## Running SQL queries on Jupyter notebook

Note: https://ploomber.io/blog/sql-on-jupyter/

In [None]:
%pip install jupysql --quiet
%pip install grpcio --quiet
%pip install grpcio-status --quiet

JupySQL allows you to run SQL in Jupyter/IPython via %sql and %%sql magics.

In [None]:
%load_ext sql

In [None]:
%%sql sqlite://
CREATE TABLE languages (name, rating, change);
INSERT INTO languages VALUES ('Python', 14.44, 2.48);
INSERT INTO languages VALUES ('C', 13.13, 1.50);
INSERT INTO languages VALUES ('Java', 11.59, 0.40);
INSERT INTO languages VALUES ('C++', 10.00, 1.98);

In [None]:
%sql SELECT * FROM languages

In [None]:
result = %sql SELECT * FROM languages WHERE rating > 10

In [None]:
result

In this section, we’ll learn how to create a table and query the database using the to_sql and read_sql functions provided by Pandas. This will be demonstrated on Seaborn’s tips dataset. First, install the below packages:

In [None]:
%pip install pandas seaborn memory-profiler --quiet

Now let’s use the to_sql function for saving the dataset in the database as a table.

In [1]:
import seaborn as sb

df = sb.load_dataset('tips')
conn = "sqlite:///example"
df.to_sql(
            'tips',            
            conn,                
            if_exists='replace'
           )

244

Let’s use the read_sql function to filter out some columns from this table.

In [2]:
import pandas as pd
query_result = pd.read_sql("""
            SELECT total_bill, tip, sex
            FROM tips
            WHERE time='Dinner'
            """, con=conn)
query_result.head()

Unnamed: 0,total_bill,tip,sex
0,16.99,1.01,Female
1,10.34,1.66,Male
2,21.01,3.5,Male
3,23.68,3.31,Male
4,24.59,3.61,Female


Running read_sql queries on large datasets can easily lead to out-of-memory issues. This function supports a chunksize argument, however, this argument is only used for creating chunks of dataframes to be returned to the user. By default, it will fetch all data into memory at once before chunking unless the database driver has a feature to support server-side-cursors.

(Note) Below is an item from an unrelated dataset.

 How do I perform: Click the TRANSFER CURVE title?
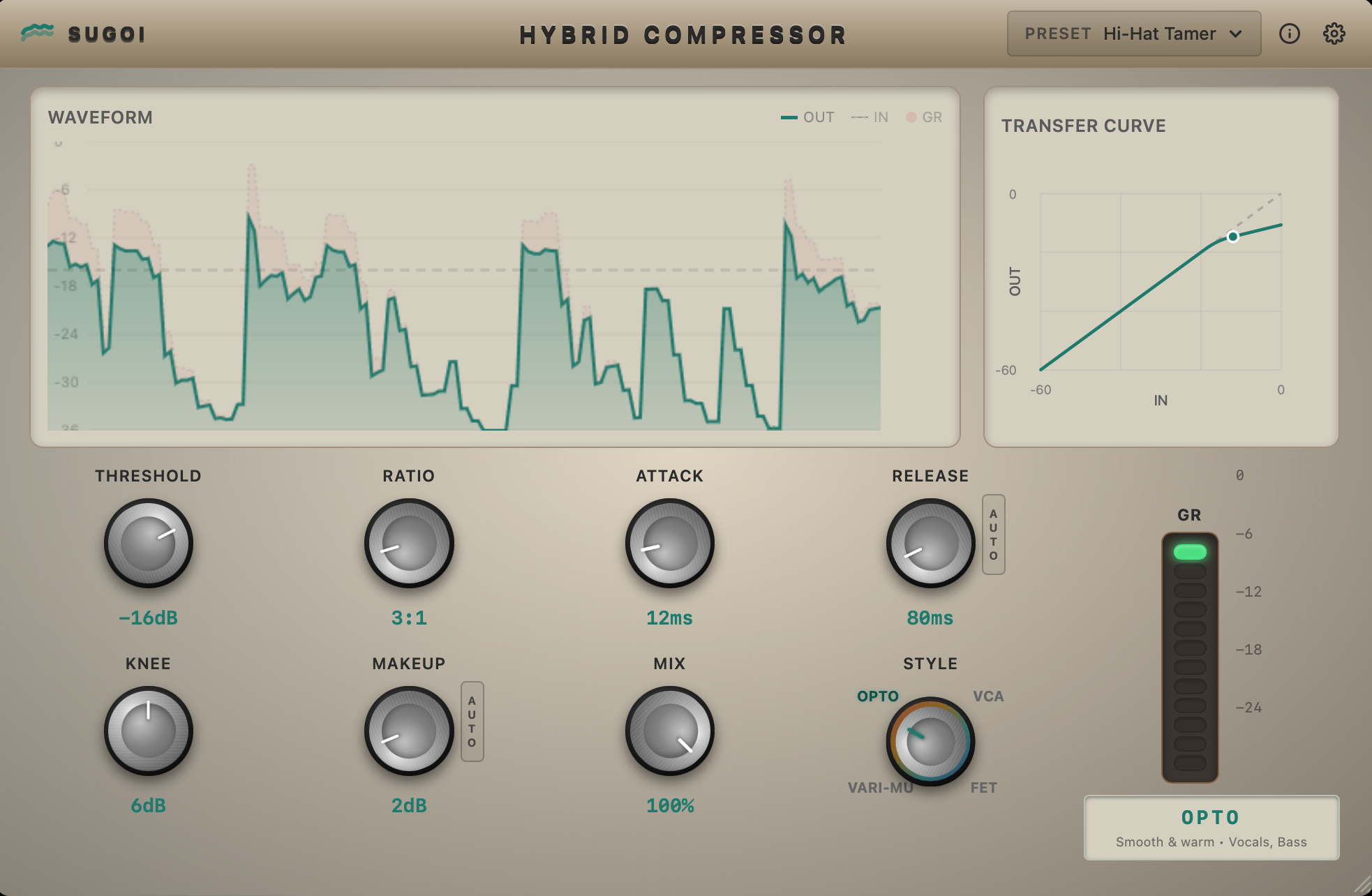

Let’s add the above code to a Python script named read_tips.py and run a memory profiler to see the memory usage:

In [3]:
!python -m memory_profiler read_tips.py

Could not find script read_tips.py


Now set the chunksize parameter and check that the memory usage remains the same:

In [None]:
!python -m memory_profiler read_tips_chunksize.py

## Database drivers
Database drivers like psycopg2 and sqlite3 can also be directly used for running SQL queries from notebooks. Let’s see a simple example using sqlite3:

First, we need to create a new database and call sqlite3.connect() to create a connection to the database tutorial.db in the current working directory.

In [None]:
import sqlite3
con = sqlite3.connect("tutorial.db")

The con represents the connection to the on-disk database. We will also need to use a database cursor to execute SQL statements.

In [None]:
cur = con.cursor()
cur.execute("CREATE TABLE movie(title, year, score)")
cur.execute("""
    INSERT INTO movie VALUES
        ('Monty Python and the Holy Grail', 1975, 8.2),
        ('And Now for Something Completely Different', 1971, 7.5)
""")
con.commit()
res = cur.execute("SELECT score FROM movie")
res.fetchall()